Si bien estas decisiones
son tal vez las más personales que tenemos que
tomar, creemos conveniente citar algunos conceptos de
Daniel Bougnoux que pueden sernos útiles a la
hora de definir un rumbo.
En su libro “Introducción a la Ciencias
de la Comunicación”, Bougnoux analiza la
infiltración de la publicidad en los medios,
asegurando que desde que los encargados de prensa y
los publicitarios comenzaron a autodenominarse comunicadores,
se enfrentaron dos oficios: los periodistas, cuyo rol
es el de extraer, analizar y presentar información
al público, y diferentes comunicadores que saben
bien que demasiada publicidad mata a la publicidad y
que no hay nada más eficaz para la misma, que
canalizar los anuncios hacia el prestigioso espacio
de la información, ya que es este el soporte
más rentable para la publicidad*.
Frente a esta incesante guerra puede resultarle difícil
al periodista sostener el objetivo de una información
verdadera sin ceder a las tentaciones propias de la
comunicación.
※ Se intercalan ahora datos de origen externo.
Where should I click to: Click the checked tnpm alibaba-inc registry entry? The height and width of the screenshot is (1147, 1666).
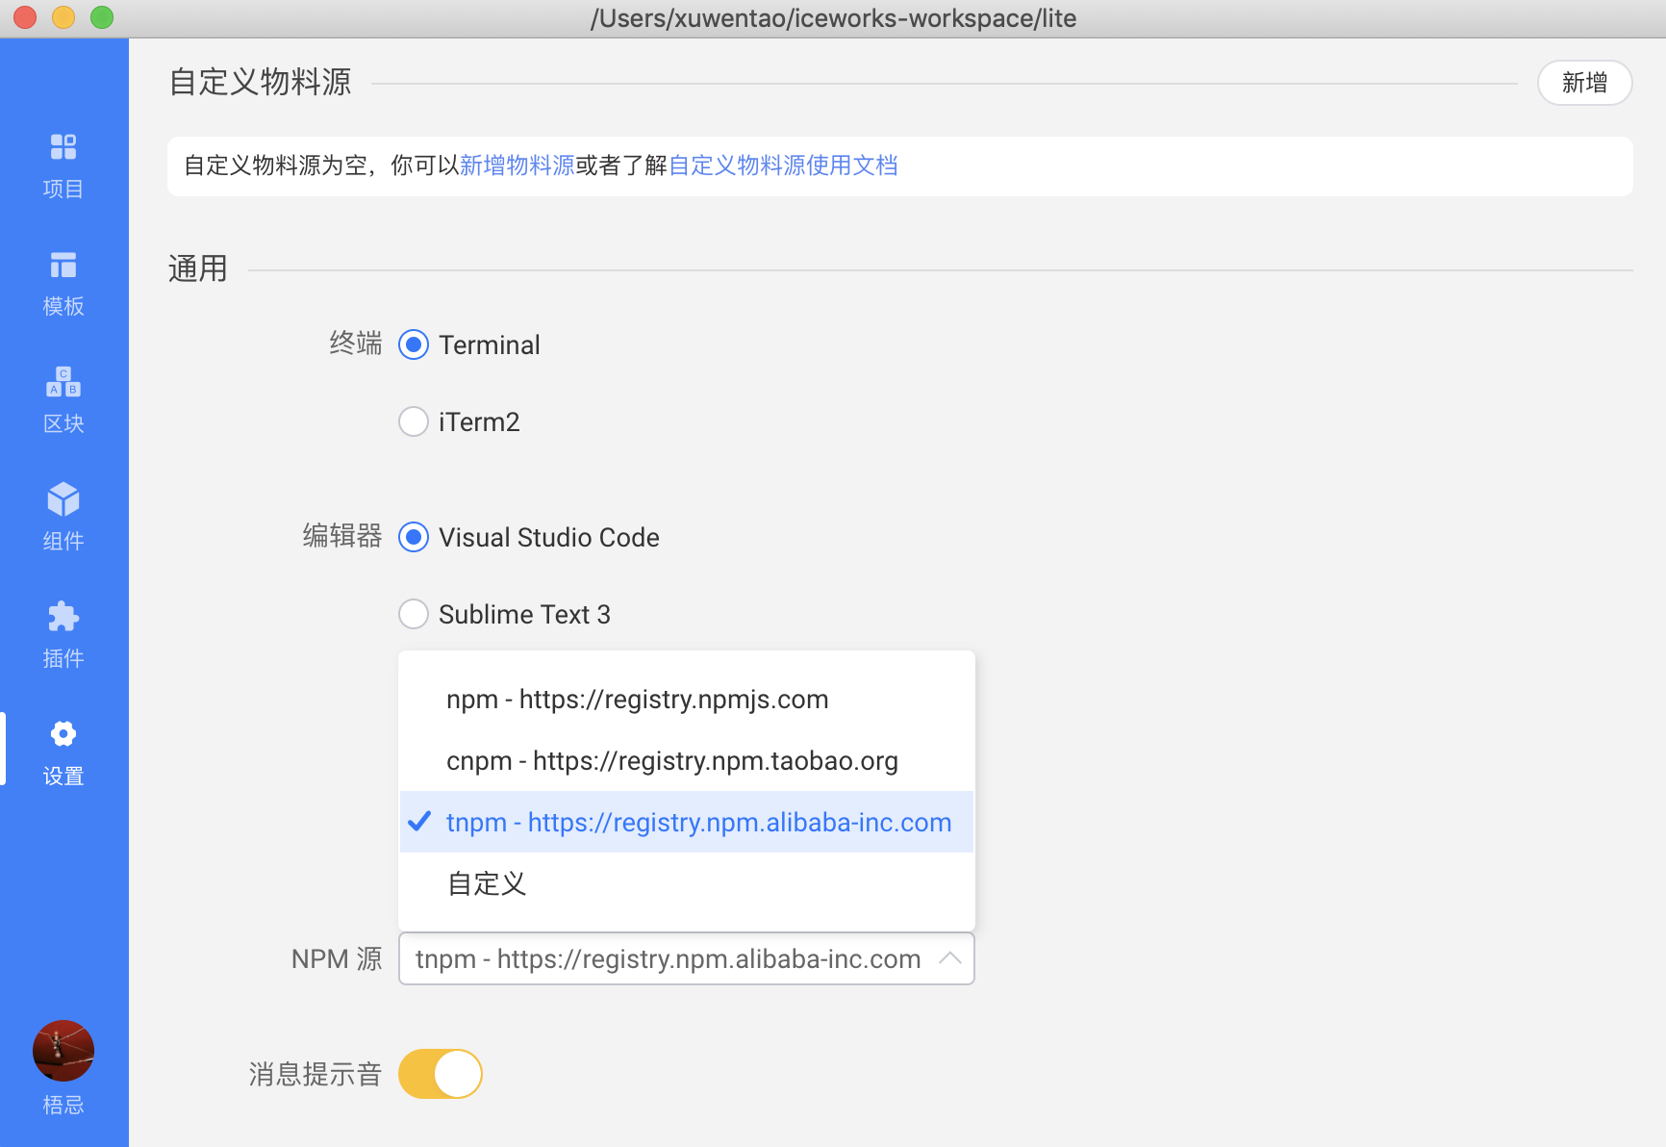click(x=696, y=823)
Para mantener clara la división
entre información y comunicación y así
poder mantener intacta la función del periodista,
dos conceptos pueden ser de gran utilidad para delimitarlos:
en primer lugar la información se compra, o cuesta,
en general, algo, mientras que la comunicación
se da; en segundo lugar, y tal vez más importante,
se denomina información a un enunciado o a un
mensaje de interés, supuestamente general, y
que emana del orden anónimo del mundo, mientras
que la comunicación proviene de empresas o grupos
identificables y sirve a intereses particulares*.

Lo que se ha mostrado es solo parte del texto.